To use the middleware, wrap it around the appropriate level of consumer
in your asgi.py
:
from django.urls import re_path
from channels.routing import ProtocolTypeRouter, URLRouter
from channels.auth import AuthMiddlewareStack
from myapp import consumers
application = ProtocolTypeRouter({
"websocket": AuthMiddlewareStack(
URLRouter([
re_path(r"^front(end)/$", consumers.AsyncChatConsumer.as_asgi()),
])
),
})
While you can wrap the middleware around each consumer individually,
it’s recommended you wrap it around a higher-level application component,
like in this case the URLRouter
.
Note that the AuthMiddleware
will only work on protocols that provide
HTTP headers in their scope
- by default, this is HTTP and WebSocket.
To access the user, just use self.scope["user"]
in your consumer code:
class ChatConsumer(WebsocketConsumer):
def connect(self, event):
self.user = self.scope["user"]
Custom Authentication¶
If you have a custom authentication scheme, you can write a custom middleware to parse the details and put a user object (or whatever other object you need) into your scope.
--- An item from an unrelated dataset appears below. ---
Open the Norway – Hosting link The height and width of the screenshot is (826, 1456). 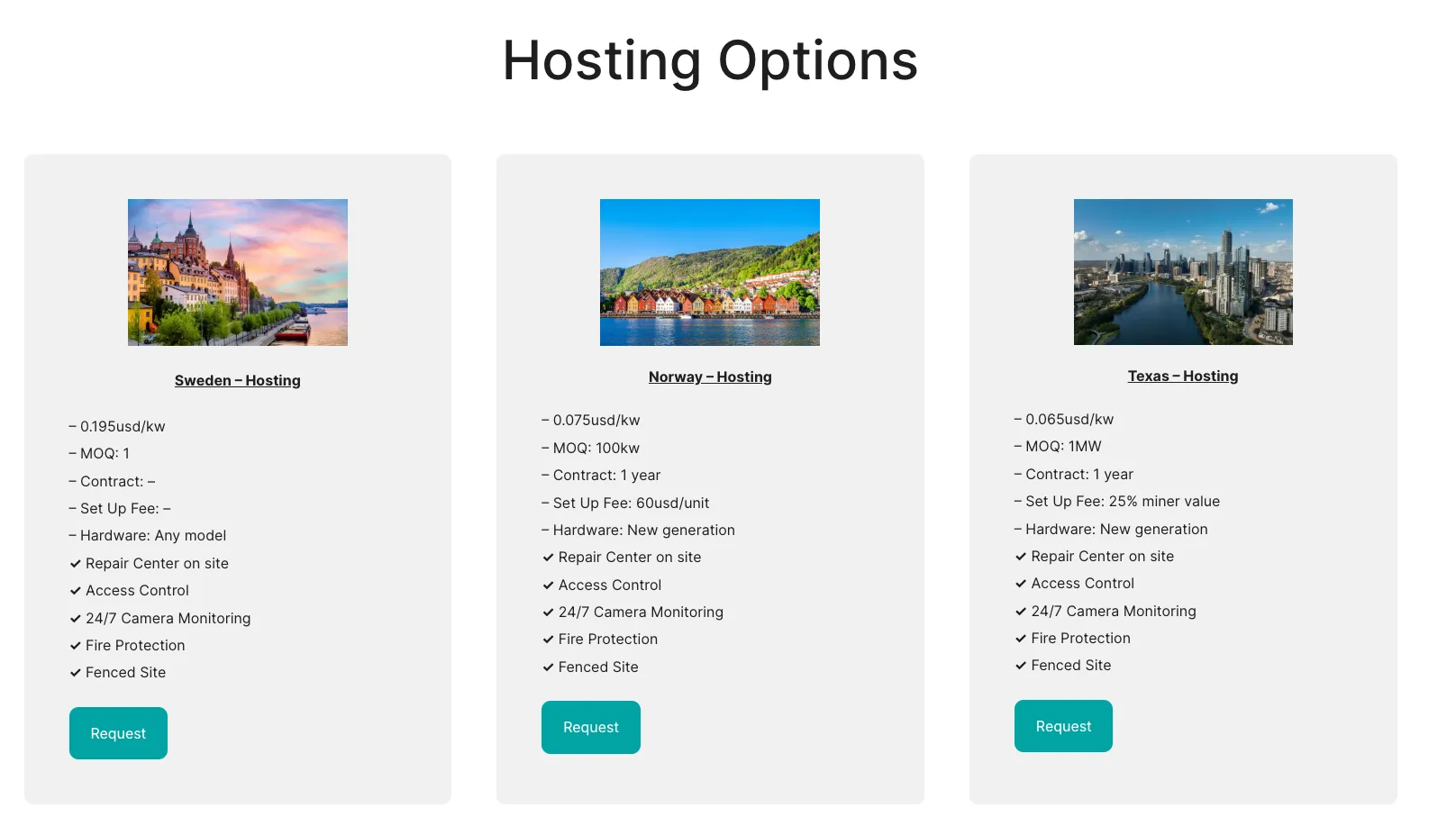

Middleware is written as a callable that takes an ASGI application and wraps it to return another ASGI application. Most authentication can just be done on the scope, so all you need to do is override the initial constructor that takes a scope, rather than the event-running coroutine.
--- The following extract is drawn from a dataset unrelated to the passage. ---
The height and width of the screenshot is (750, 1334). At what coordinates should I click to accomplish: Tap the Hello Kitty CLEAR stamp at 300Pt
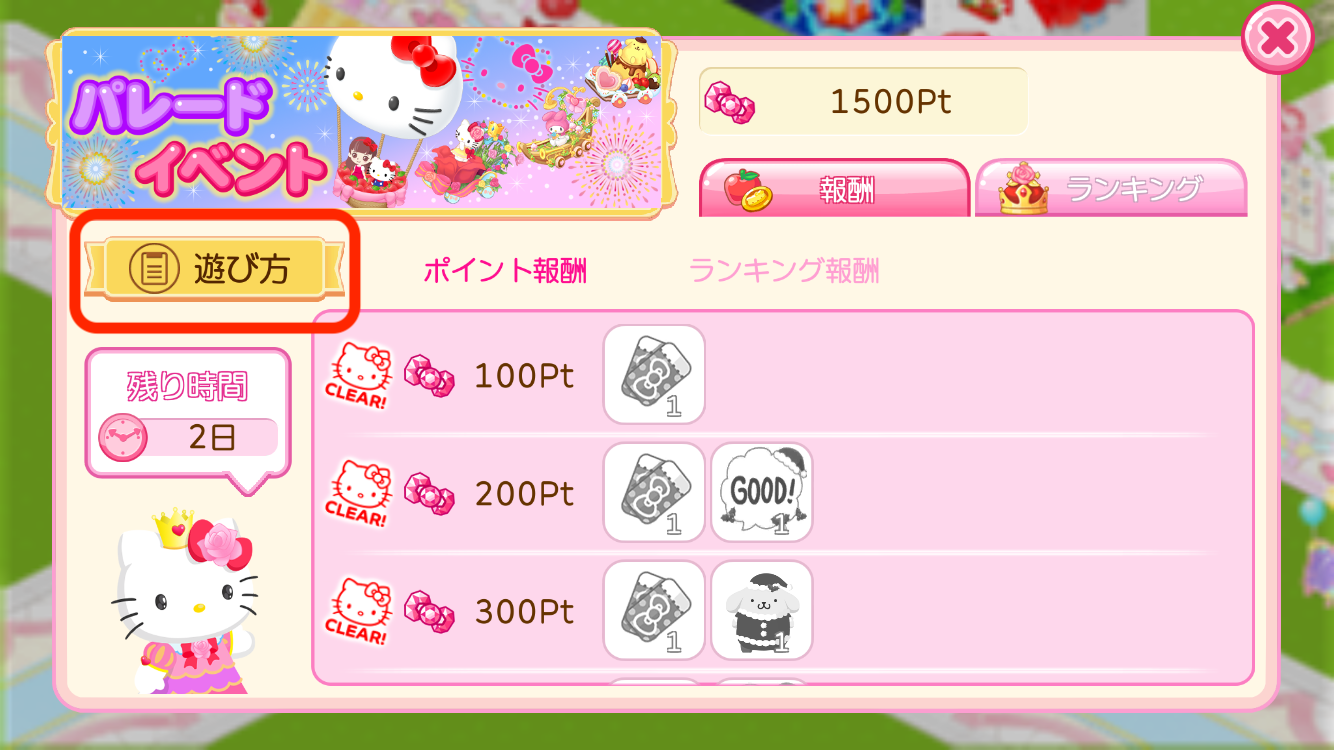click(x=359, y=612)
Here’s a simple example of a middleware that just takes a user ID out of the query string and uses that:
from channels.db import database_sync_to_async
@database_sync_to_async
def get_user(user_id):
try:
return User.objects.get(id=user_id)
except User.DoesNotExist:
return AnonymousUser()
class QueryAuthMiddleware:
"""
Custom middleware (insecure) that takes user IDs from the query string.
"""
def __init__(self, app):
# Store the ASGI application we were passed
self.app = app
async def __call__(self, scope, receive, send):
# Look up user from query string (you should also do things like
# checking if it is a valid user ID, or if scope["user"] is already
# populated).
scope['user'] = await get_user(int(scope["query_string"]))
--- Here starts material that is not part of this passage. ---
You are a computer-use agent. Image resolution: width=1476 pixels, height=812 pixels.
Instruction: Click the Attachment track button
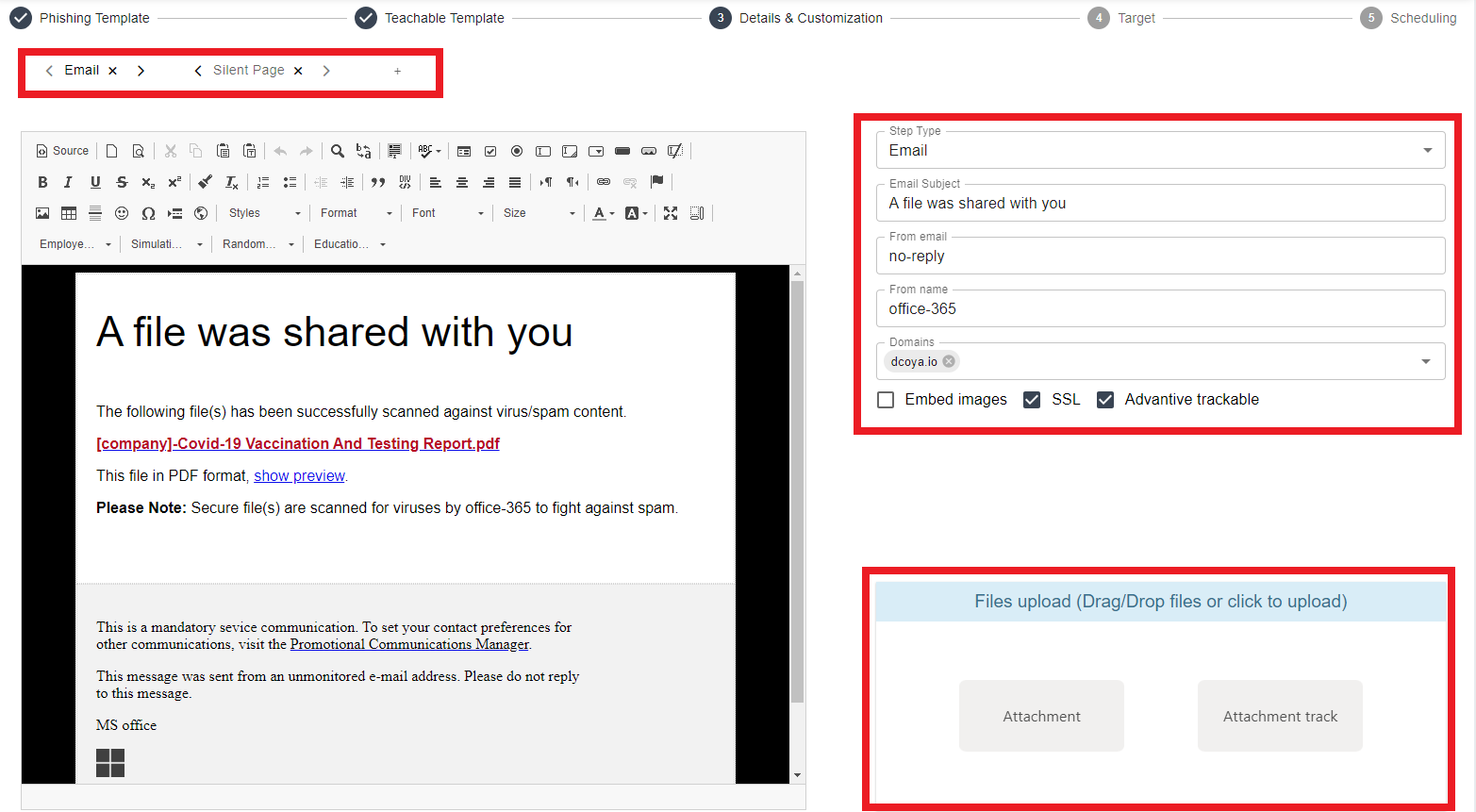1280,717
return await self.app(scope, receive, send)
The same principles can be applied to authenticate over non-HTTP protocols; for example, you might want to use someone’s chat username from a chat protocol to turn it into a user.
How to log a user in/out¶
Channels provides direct login and logout functions (much like Django’s
contrib.auth
package does) as channels.auth.login
and
channels.auth.logout
.
Within your consumer you can await login(scope, user, backend=None)
to log a user in. This requires that your scope has a session
object;
the best way to do this is to ensure your consumer is wrapped in a
SessionMiddlewareStack
or a AuthMiddlewareStack
.
You can logout a user with the logout(scope)
async function.
If you are in a WebSocket consumer, or logging-in after the first response
has been sent in a http consumer, the session is populated
but will not be saved automatically - you must call
scope["session"].save()
after login in your consumer code:
from channels.auth import login
class ChatConsumer(AsyncWebsocketConsumer):
...
async def receive(self, text_data):
...
# login the user to this session.
await login(self.scope, user)
# save the session (if the session backend does not access the db you can use `sync_to_async`)
await database_sync_to_async(self.scope["session"].save)()
When calling login(scope, user)
, logout(scope)
or get_user(scope)
from a synchronous function you will need to wrap them in async_to_sync
,
as we only provide async versions:
from asgiref.sync import async_to_sync
from channels.auth import login
class SyncChatConsumer(WebsocketConsumer):
...
def receive(self, text_data):
...
async_to_sync(login)(self.scope, user)
self.scope["session"].save()
Note
If you are using a long running consumer, websocket or long-polling
HTTP it is possible that the user will be logged out of their session
elsewhere while your consumer is running. You can periodically use
get_user(scope)
to be sure that the user is still logged in.